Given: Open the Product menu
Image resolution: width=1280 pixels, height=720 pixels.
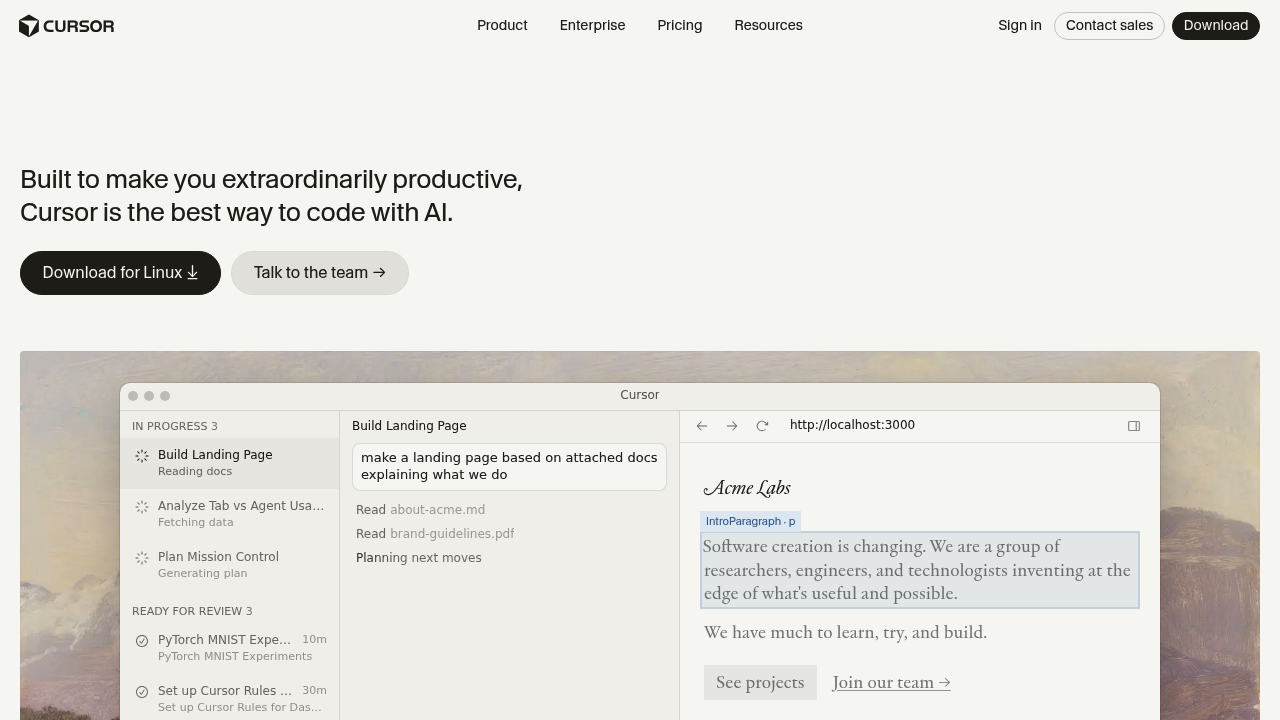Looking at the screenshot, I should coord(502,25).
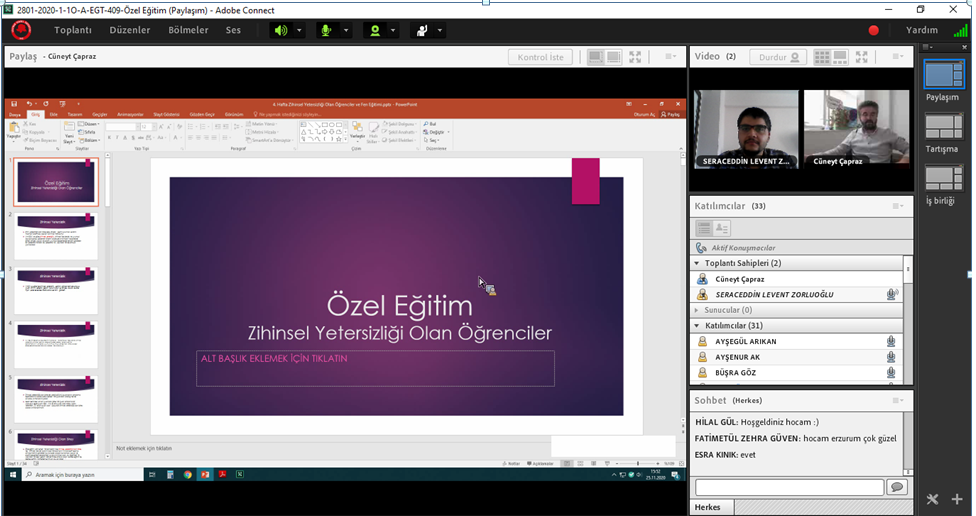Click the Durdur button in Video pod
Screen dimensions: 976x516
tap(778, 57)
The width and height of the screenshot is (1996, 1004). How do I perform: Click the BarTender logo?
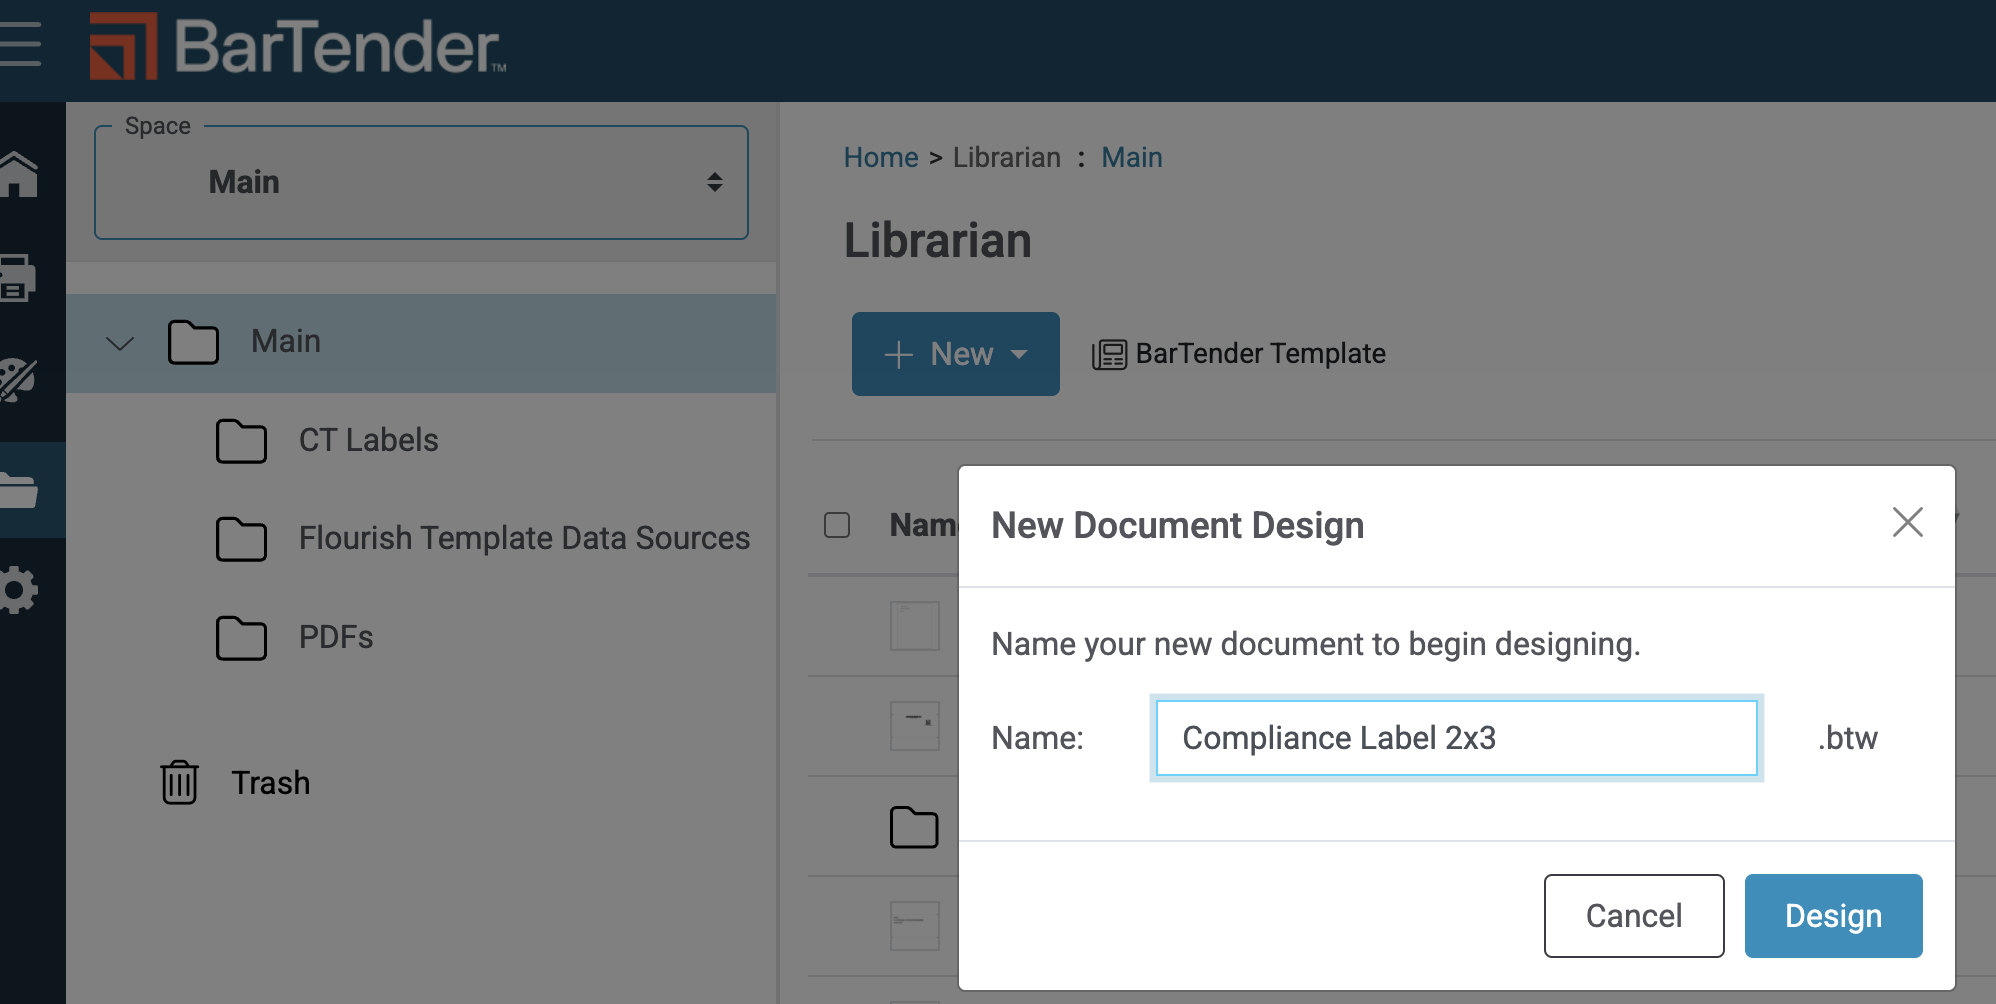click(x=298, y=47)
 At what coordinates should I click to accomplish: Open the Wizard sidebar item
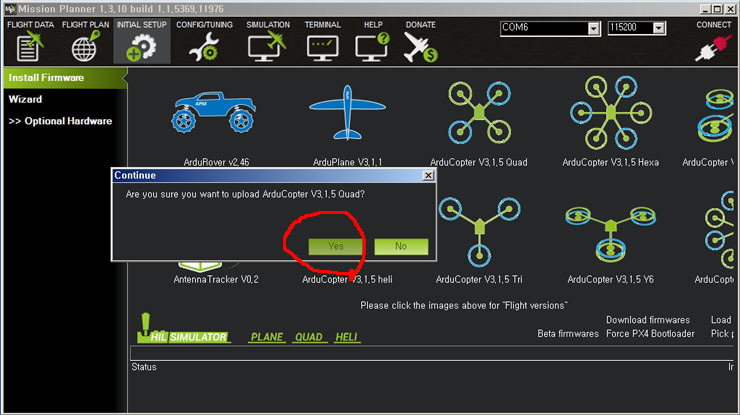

-----

Copy out the entire listing above word for word, leaving the pictures out.

**COMPLETE RESPONSE:**
Given: Open the Product menu
Image resolution: width=1280 pixels, height=720 pixels.
Looking at the screenshot, I should coord(502,25).
Click the Durdur button in Video pod
Screen dimensions: 976x516
tap(778, 57)
The width and height of the screenshot is (1996, 1004). How do I perform: Click the BarTender logo?
click(x=298, y=47)
 At what coordinates should I click to accomplish: Open the Wizard sidebar item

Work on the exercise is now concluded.